*Provided information*:
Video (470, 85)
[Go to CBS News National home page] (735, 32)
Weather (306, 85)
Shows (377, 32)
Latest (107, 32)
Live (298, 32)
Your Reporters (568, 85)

*Task to carry out*: Nothing is to be altered; retype each entry exactly.

*The completed task*:
Video (470, 85)
[Go to CBS News National home page] (735, 32)
Weather (306, 85)
Shows (377, 32)
Latest (107, 32)
Live (298, 32)
Your Reporters (568, 85)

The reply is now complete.